In the following number pair reasoning question, four pairs are given in the form a – b. In three of the pairs, the second number is equal to the square of the first number plus 1, while one pair does not follow this rule. Select the odd number pair from the given alternatives.

Introduction / Context:
This question tests your ability to detect a simple algebraic relationship between two numbers in a pair. The given pairs are 11 – 120, 17 – 290, 21 – 442 and 12 – 145. In number pair questions of this kind, the second number is often a function of the first number, such as its square plus or minus a constant. Here, three pairs share a common rule: the second number equals the square of the first number plus 1. One pair fails this rule and must be selected as the odd one out.

Given Data / Assumptions:

• Number pairs: 11 – 120, 17 – 290, 21 – 442 and 12 – 145.
• We suspect a relationship of the form b = a^2 ± k for small k.
• We will compute a^2 for each first number and compare with the second number.
• Exactly one pair will not fit the pattern second = first^2 + 1.

Concept / Approach:
For each pair (a, b), we compute a^2 and then calculate a^2 + 1 and a^2 - 1 to see whether b matches one of these simple expressions. If three pairs show that b = a^2 + 1 and one pair shows b = a^2 - 1, or any other deviation, then the deviating pair is the odd one out. This algebraic method is straightforward and common in competitive exams involving number pairs.

Step-by-Step Solution:
Step 1: Examine the pair 11 – 120.Compute 11^2 = 121. Then 11^2 + 1 = 122 and 11^2 - 1 = 120. The second number is 120, which equals 11^2 - 1, not 11^2 + 1.Step 2: Examine the pair 17 – 290.Compute 17^2 = 289. Then 17^2 + 1 = 290. The second number equals 17^2 + 1, matching the pattern.Step 3: Examine the pair 21 – 442.Compute 21^2 = 441. Then 21^2 + 1 = 442. Again, the second number equals the square of the first number plus 1.Step 4: Examine the pair 12 – 145.Compute 12^2 = 144. Then 12^2 + 1 = 145. The second number equals 12^2 + 1, keeping the same rule.Step 5: Identify the odd pair.In three pairs, we have b = a^2 + 1. Only 11 – 120 breaks this pattern with b = a^2 - 1. Hence 11 – 120 is the odd number pair.

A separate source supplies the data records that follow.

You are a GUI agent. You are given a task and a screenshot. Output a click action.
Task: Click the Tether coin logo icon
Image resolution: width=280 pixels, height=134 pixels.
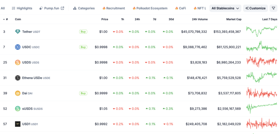pyautogui.click(x=18, y=32)
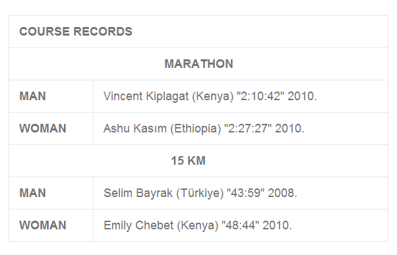397x255 pixels.
Task: Click the "2:27:27" marathon time
Action: click(248, 128)
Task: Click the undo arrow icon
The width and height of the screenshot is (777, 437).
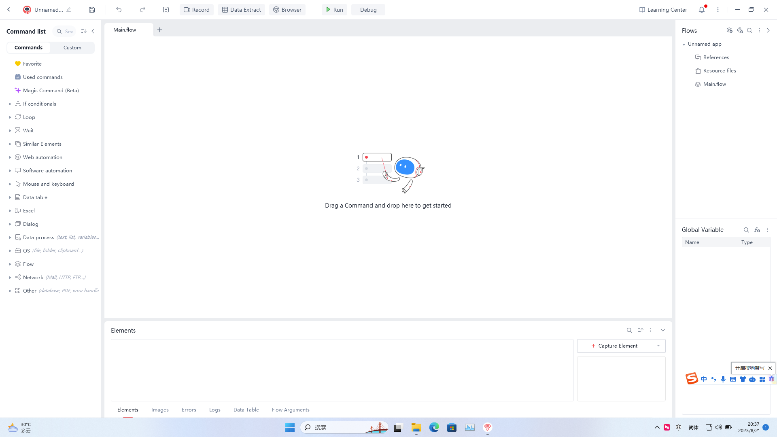Action: (x=119, y=10)
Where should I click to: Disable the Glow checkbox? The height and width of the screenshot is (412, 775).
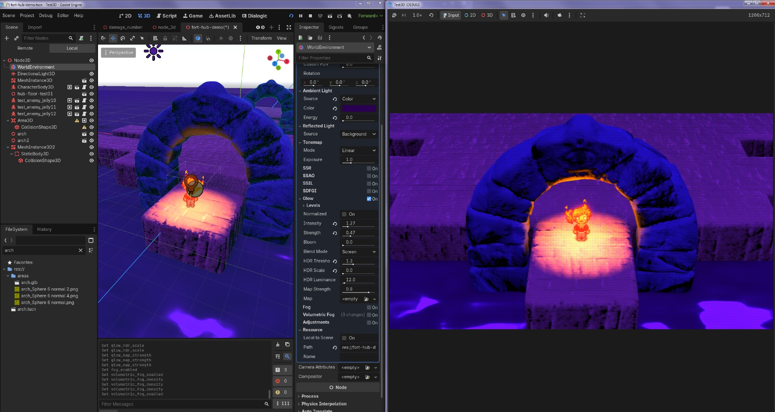369,199
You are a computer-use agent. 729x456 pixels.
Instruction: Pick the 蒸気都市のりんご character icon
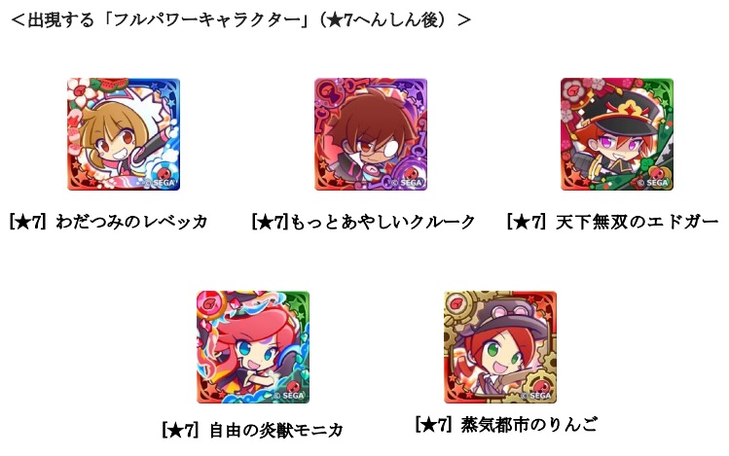coord(500,347)
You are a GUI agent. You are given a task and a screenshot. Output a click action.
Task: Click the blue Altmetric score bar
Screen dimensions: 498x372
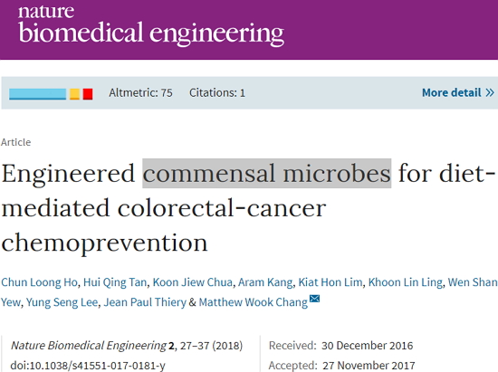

Verification / Alternative check:
An alternative is to subtract the square of the first number from the second number for each pair. For 17 – 290, 290 - 289 = 1. For 21 – 442, 442 - 441 = 1. For 12 – 145, 145 - 144 = 1. For 11 – 120, however, 120 - 121 = -1. So three pairs give a difference of +1 and one pair gives a difference of -1. This difference in sign clearly separates 11 – 120 from the rest and confirms the result obtained earlier.

Why Other Options Are Wrong:
17 – 290: Follows b = a^2 + 1, so it belongs with the majority pattern.
21 – 442: Again shows b = a^2 + 1, consistent with 17 – 290 and 12 – 145.
12 – 145: Also satisfies the same rule b = a^2 + 1 and therefore is not the odd pair.

Common Pitfalls:
Some students may stop after checking only one or two pairs and jump to a conclusion. Others may try unrelated operations such as multiplying or adding digits instead of directly checking the square relationship, which is the simplest here. To avoid mistakes, always test your suspected pattern across all options. If three options agree with one clean rule and one does not, you have almost certainly found the intended logic of the question.

Final Answer:
The odd number pair is 11 – 120, because in this pair the second number equals 11^2 - 1, while in all the other pairs the second number equals the square of the first number plus 1.